3 人口減少社会におけるふるさと意識を持った人材の育成について

冒頭の質問で人口減少社会を生み出した要因について質問をいたしました。また、知事は今定例会の提案説明の中で、「人口の絶対数を増やすのは、相当長期的な課題として、人口の「自然増」と「社会増」の両面からアプローチしていかなければならないという認識のもと、人口の自然増対策については、出会いや結婚支援の充実を図り、だれもが子どもを産み育てられるよう、子育て支援や就業支援などを充実し、人口の社会増対策については若い世代の地域への定着を進めることが必要であるとして、やる気のある働き手が地域に根ざした仕事に就ける環境をつくり、「住みたい」と思える魅力と個性にあふれる地域を兵庫に増やしていかなければならない。」と述べられました。私は、結婚・子育て・就業環境の整備と若い世代の地域への定着「地域に愛着を感じる」意識の問題を述べられていると考えます。

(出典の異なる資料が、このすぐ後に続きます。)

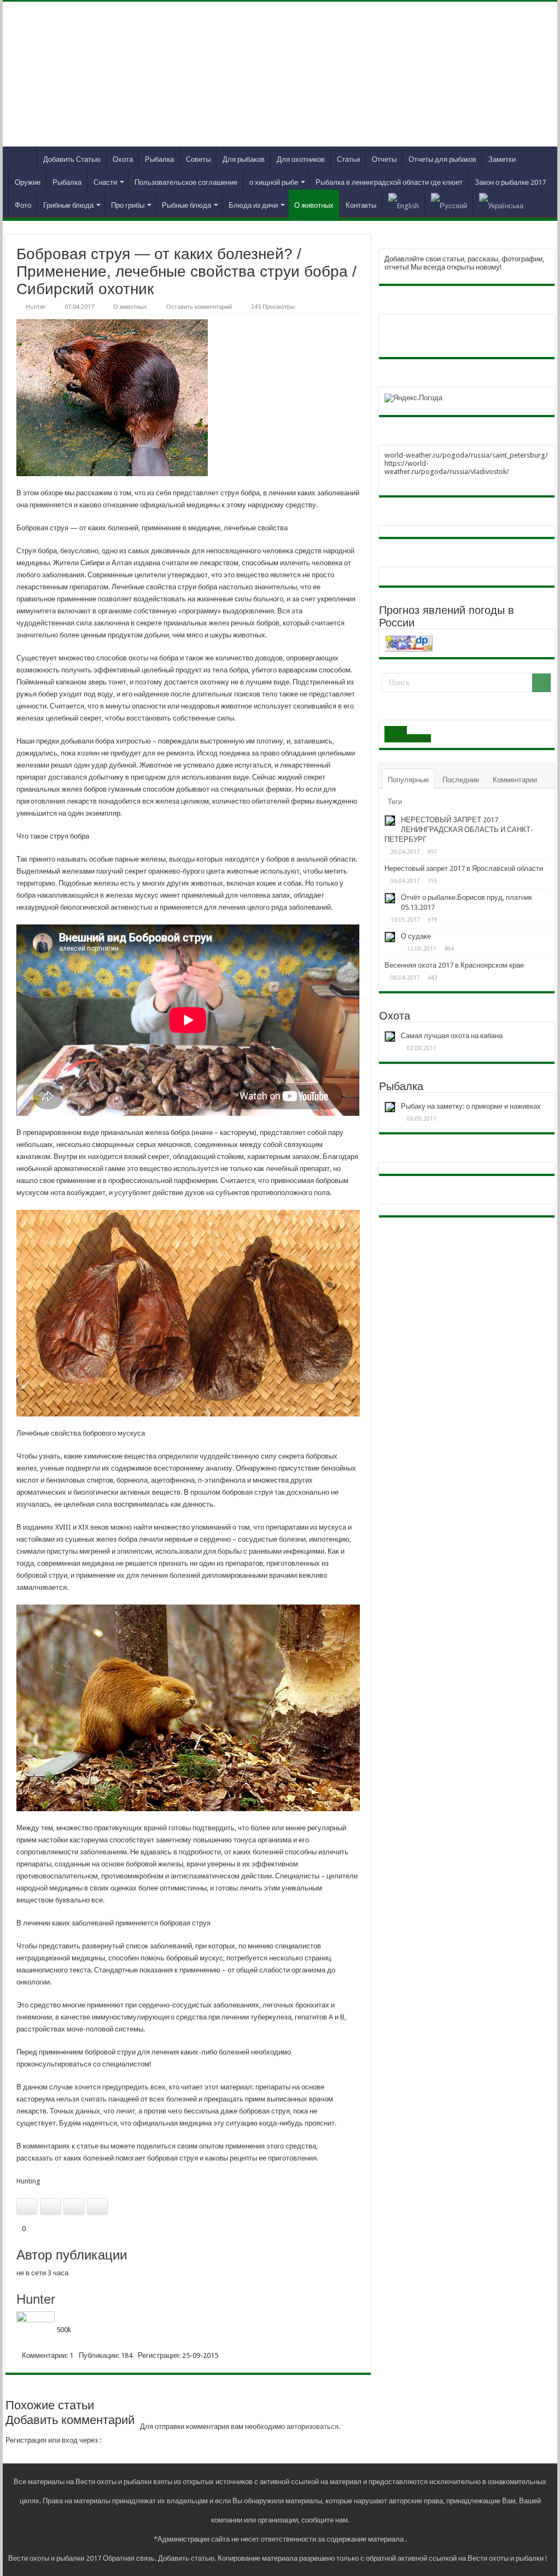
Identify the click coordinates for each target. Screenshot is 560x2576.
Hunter (35, 307)
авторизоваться (313, 2426)
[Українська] (501, 203)
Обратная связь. (129, 2558)
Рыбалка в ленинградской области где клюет (389, 182)
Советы (198, 159)
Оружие (27, 182)
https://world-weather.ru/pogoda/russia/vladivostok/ (446, 467)
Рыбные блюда (186, 205)
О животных (314, 205)
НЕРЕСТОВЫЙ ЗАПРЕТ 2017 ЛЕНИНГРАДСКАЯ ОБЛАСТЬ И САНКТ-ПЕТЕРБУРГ (458, 830)
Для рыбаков (244, 159)
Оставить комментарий (199, 307)
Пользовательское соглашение (186, 182)
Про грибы (127, 205)
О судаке (416, 936)
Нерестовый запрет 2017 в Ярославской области (463, 868)
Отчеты (384, 159)
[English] (403, 203)
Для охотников (301, 159)
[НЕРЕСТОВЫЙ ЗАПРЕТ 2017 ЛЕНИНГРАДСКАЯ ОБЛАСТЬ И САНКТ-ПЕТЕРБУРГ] (389, 820)
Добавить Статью (72, 159)
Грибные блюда (68, 205)
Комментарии (515, 780)
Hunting (28, 2181)
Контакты (361, 205)
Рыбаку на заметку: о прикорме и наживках (471, 1106)
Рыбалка (159, 159)
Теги (395, 802)
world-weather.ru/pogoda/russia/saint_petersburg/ (466, 455)
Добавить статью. (187, 2558)
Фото (23, 205)
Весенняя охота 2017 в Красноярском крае (454, 965)
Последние (460, 780)
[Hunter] (36, 2330)
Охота (123, 159)
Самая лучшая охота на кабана (452, 1036)
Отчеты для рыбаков (442, 159)
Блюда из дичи (253, 205)
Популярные (408, 780)
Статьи (348, 159)
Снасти (105, 182)
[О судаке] (389, 937)
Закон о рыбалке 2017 (510, 182)
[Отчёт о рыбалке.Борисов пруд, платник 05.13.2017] (389, 898)
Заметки (502, 159)
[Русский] (448, 203)
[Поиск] (541, 683)
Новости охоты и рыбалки (22, 158)
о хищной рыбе (273, 182)
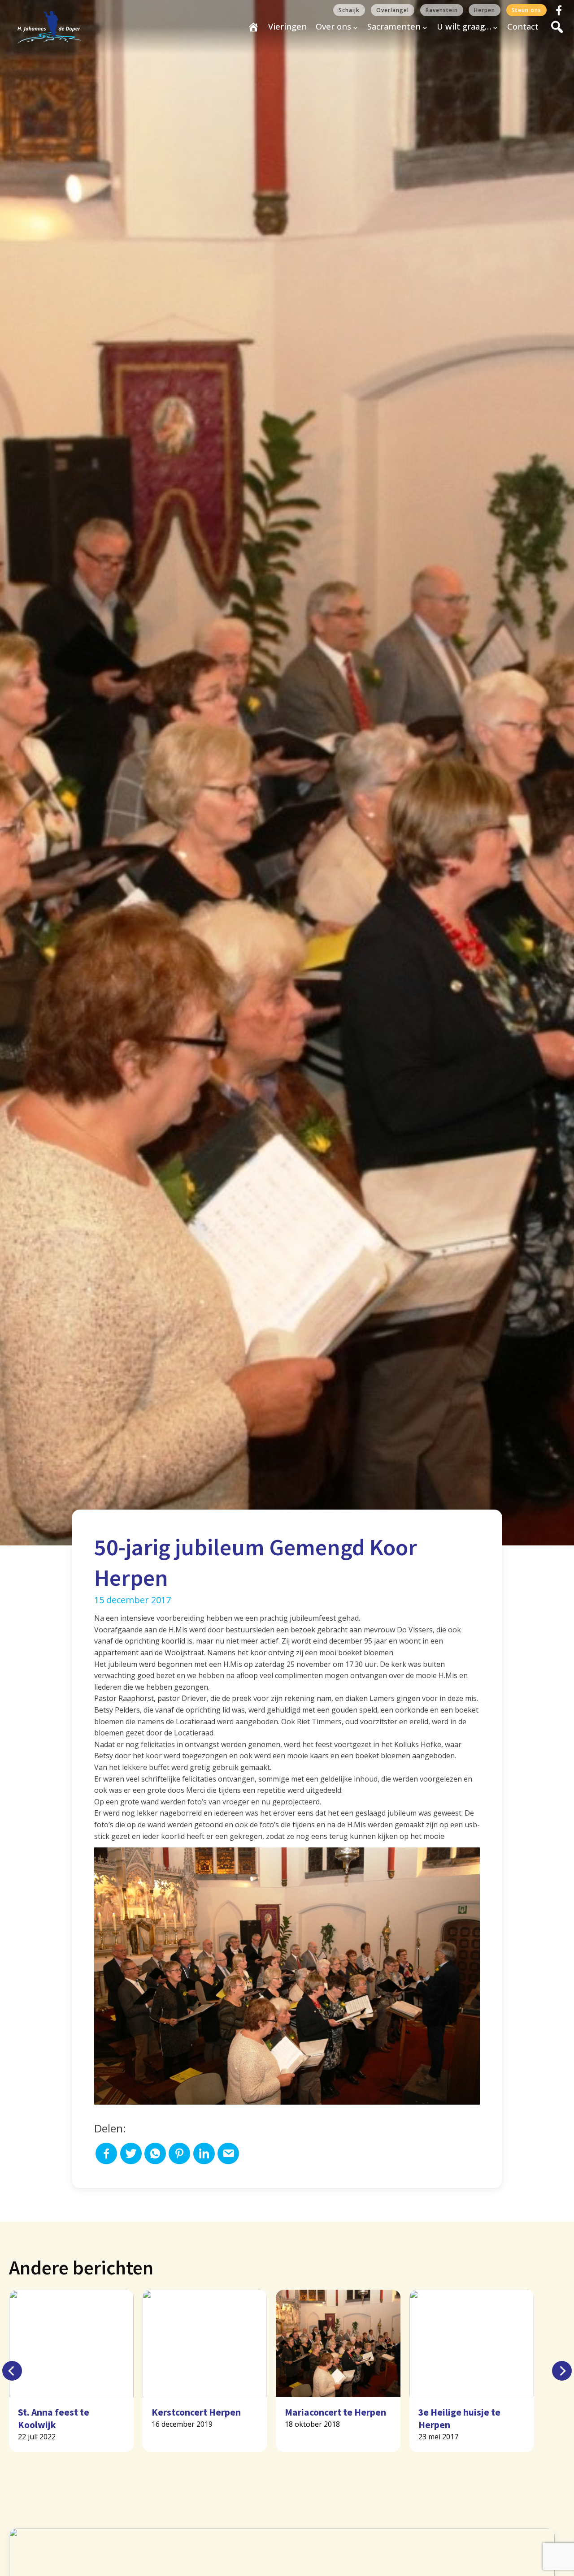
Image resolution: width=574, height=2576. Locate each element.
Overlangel (392, 10)
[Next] (562, 2371)
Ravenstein (442, 10)
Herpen (484, 10)
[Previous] (12, 2371)
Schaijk (349, 10)
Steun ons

つまり、私は言い方を変えれば、人口減少社会を救うのは家庭、学校、地域における「人を育てる力」ではないかと考えています。知事の仰っている「ふるさと意識の醸成」もそうではないかと、知事がそのことを打ち出された時から色々なところで、そのことを話させていただきました。

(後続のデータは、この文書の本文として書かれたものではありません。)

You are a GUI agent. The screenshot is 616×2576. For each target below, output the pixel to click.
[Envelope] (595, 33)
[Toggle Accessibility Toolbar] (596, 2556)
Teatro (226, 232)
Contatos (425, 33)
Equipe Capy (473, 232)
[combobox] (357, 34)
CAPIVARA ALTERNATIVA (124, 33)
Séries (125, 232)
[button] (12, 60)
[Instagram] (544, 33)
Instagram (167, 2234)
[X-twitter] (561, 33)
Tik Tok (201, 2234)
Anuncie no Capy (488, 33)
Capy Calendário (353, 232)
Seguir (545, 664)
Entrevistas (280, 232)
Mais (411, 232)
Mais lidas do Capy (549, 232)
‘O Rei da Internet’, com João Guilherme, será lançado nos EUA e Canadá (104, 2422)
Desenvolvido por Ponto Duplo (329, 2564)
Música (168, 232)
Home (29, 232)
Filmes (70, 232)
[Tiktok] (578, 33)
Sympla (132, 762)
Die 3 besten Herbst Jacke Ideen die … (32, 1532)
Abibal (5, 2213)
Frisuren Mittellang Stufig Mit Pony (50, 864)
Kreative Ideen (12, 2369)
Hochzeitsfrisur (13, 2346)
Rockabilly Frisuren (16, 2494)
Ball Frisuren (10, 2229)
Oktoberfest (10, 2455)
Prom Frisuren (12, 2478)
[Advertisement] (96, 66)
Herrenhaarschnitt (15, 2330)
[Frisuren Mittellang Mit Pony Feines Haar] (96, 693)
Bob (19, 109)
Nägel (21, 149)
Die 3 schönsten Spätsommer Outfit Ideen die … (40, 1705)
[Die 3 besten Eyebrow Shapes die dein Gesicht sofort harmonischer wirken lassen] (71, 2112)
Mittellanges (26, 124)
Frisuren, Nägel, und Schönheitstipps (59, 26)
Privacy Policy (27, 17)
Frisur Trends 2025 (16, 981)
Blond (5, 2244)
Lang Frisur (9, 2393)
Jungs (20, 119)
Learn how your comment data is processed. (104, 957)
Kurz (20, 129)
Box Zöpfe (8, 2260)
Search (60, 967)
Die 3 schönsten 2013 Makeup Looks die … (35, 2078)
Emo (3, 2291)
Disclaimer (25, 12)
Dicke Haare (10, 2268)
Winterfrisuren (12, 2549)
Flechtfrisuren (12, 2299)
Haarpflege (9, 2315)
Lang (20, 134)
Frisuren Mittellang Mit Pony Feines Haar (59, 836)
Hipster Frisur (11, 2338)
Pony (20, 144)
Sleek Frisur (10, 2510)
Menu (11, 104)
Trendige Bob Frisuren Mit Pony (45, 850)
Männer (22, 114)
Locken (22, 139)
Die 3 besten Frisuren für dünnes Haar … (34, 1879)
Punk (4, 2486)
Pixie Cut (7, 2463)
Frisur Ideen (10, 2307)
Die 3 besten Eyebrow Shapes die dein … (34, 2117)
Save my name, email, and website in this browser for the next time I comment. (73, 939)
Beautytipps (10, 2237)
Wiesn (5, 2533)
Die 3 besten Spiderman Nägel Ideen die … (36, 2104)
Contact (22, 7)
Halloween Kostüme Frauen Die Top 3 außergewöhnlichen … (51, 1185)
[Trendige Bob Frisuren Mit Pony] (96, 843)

これまでは「世界的に活躍できる人づくり」あるいは、「大企業の一線で活躍できる人材の育成」等に偏重しすぎたのではないかと思います。もちろん世界の、大企業の一線で活躍する人材を育てることはそのとおりですが、晩年にはその経験を「郷土の発展に貢献したい・恩返しをしたい」と考えるような人材の育成、あるいは、家族や地域、郷土にこだわり、地域の発展や地域で活躍しようとする人材の育成など、多様な価値観が求められるのではないでしょうか。団塊世代が成人を迎えた昭和45年ごろまでは、いいか悪いかは別として長男あるいは誰かが家を継ぐとの考えがあり、そのために家から通える範囲で仕事を見つけてきたと思います。それでも、幸せな家庭を築き豊かな人生を送ってこられたのではないかと思います。

人口減少社会を救う、国難を切り拓くには、家庭、学校、地域におけるふるさと意識を持った人を育てる力が必要ではないかと考えますが、当局のご所見をお伺いします。